• _The problem_
Only these lines, please: the first one of the records through the one containing "You are a GUI", retyped exactly, both ends included and pictures omitted.

• _Records for this exercise_
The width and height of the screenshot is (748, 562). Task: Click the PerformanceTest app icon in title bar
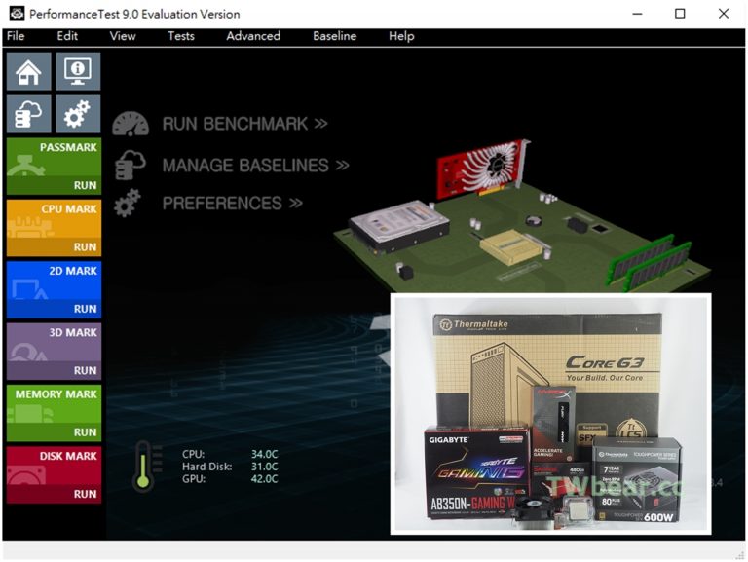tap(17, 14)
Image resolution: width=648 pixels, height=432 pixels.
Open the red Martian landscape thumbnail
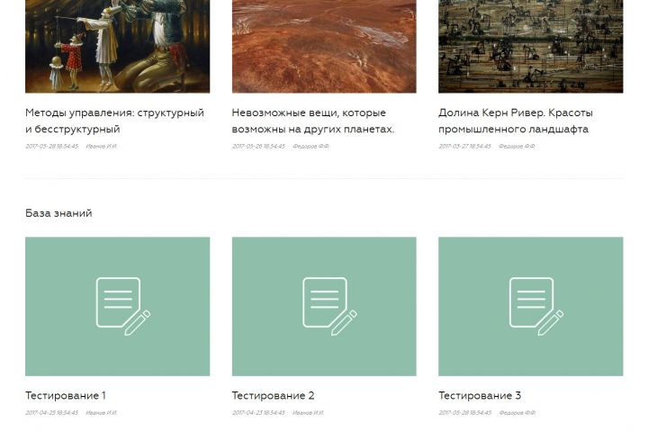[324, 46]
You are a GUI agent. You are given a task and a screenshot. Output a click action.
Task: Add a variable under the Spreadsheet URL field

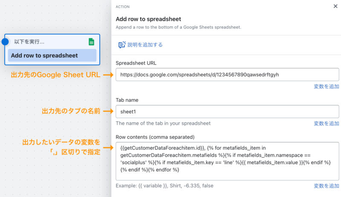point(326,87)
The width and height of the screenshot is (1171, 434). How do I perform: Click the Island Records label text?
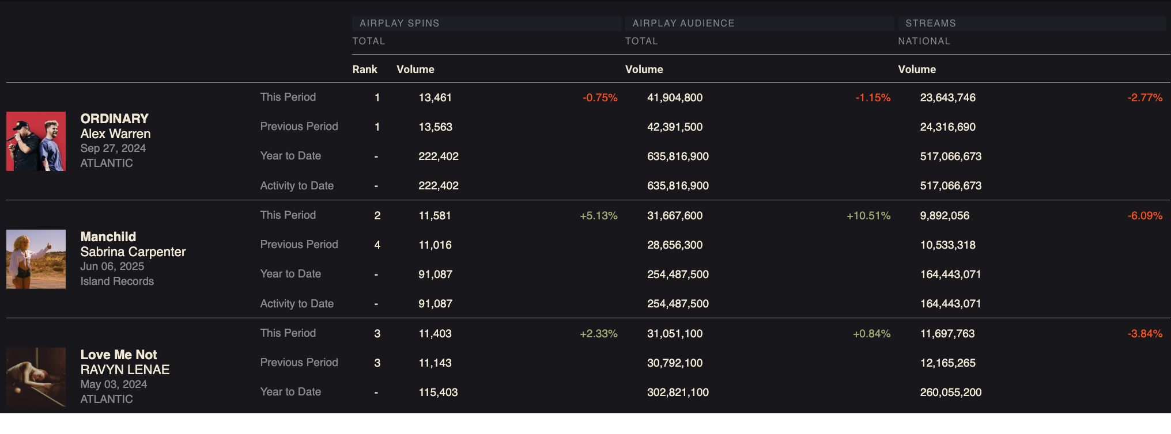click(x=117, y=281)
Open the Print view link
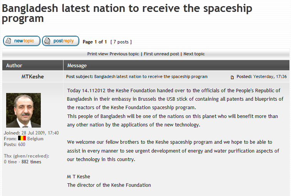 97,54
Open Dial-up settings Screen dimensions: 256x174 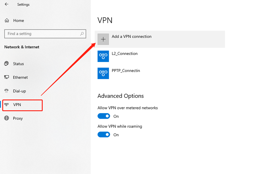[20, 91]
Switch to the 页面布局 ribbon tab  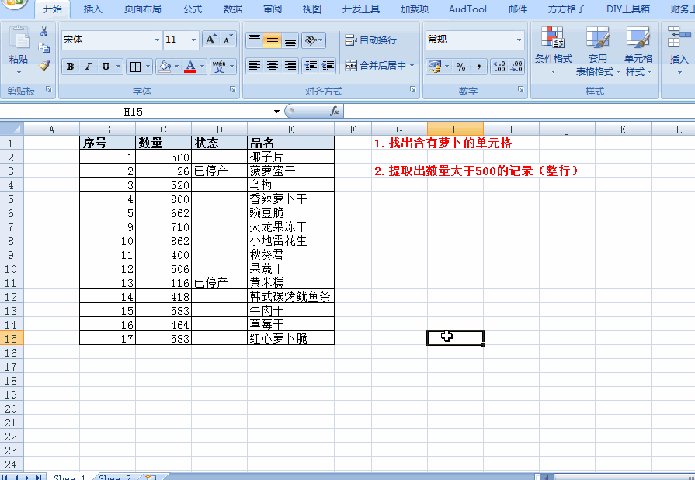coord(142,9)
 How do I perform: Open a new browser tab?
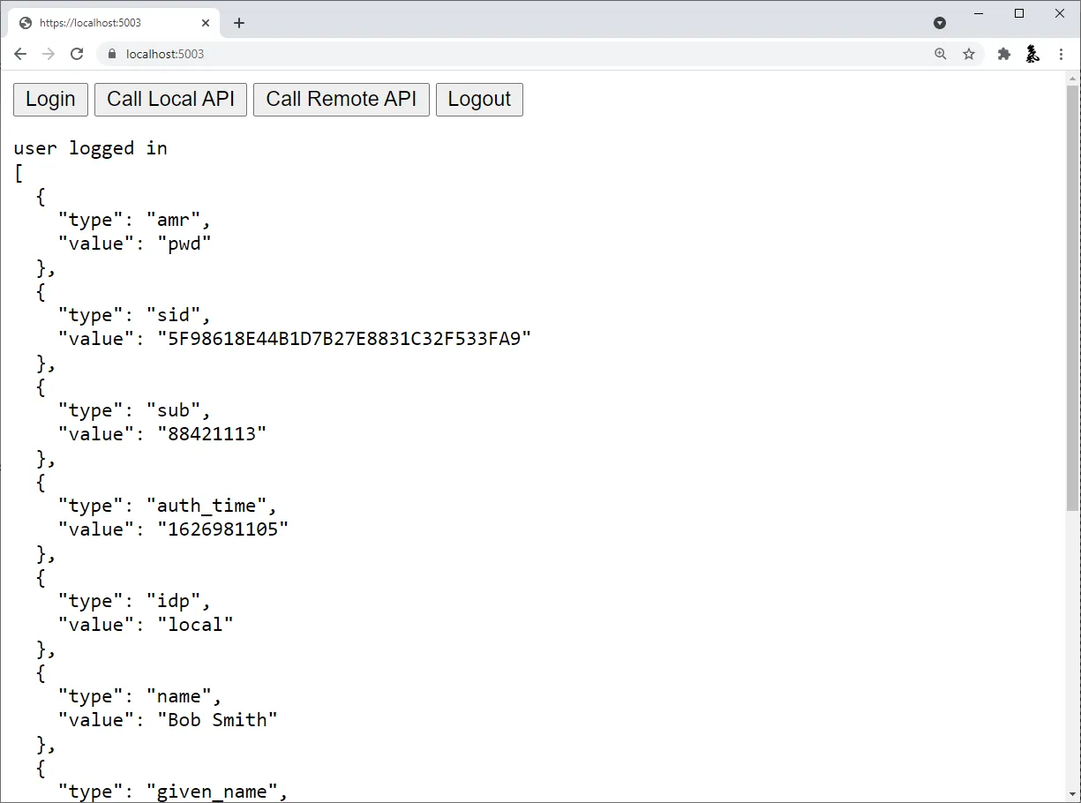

• _Completed task_
The width and height of the screenshot is (748, 562). Task: Click the PerformanceTest app icon in title bar
tap(17, 14)
Image resolution: width=648 pixels, height=432 pixels.
Open the red Martian landscape thumbnail
[324, 46]
You are a GUI agent. You are given a task and a screenshot. Output a click action.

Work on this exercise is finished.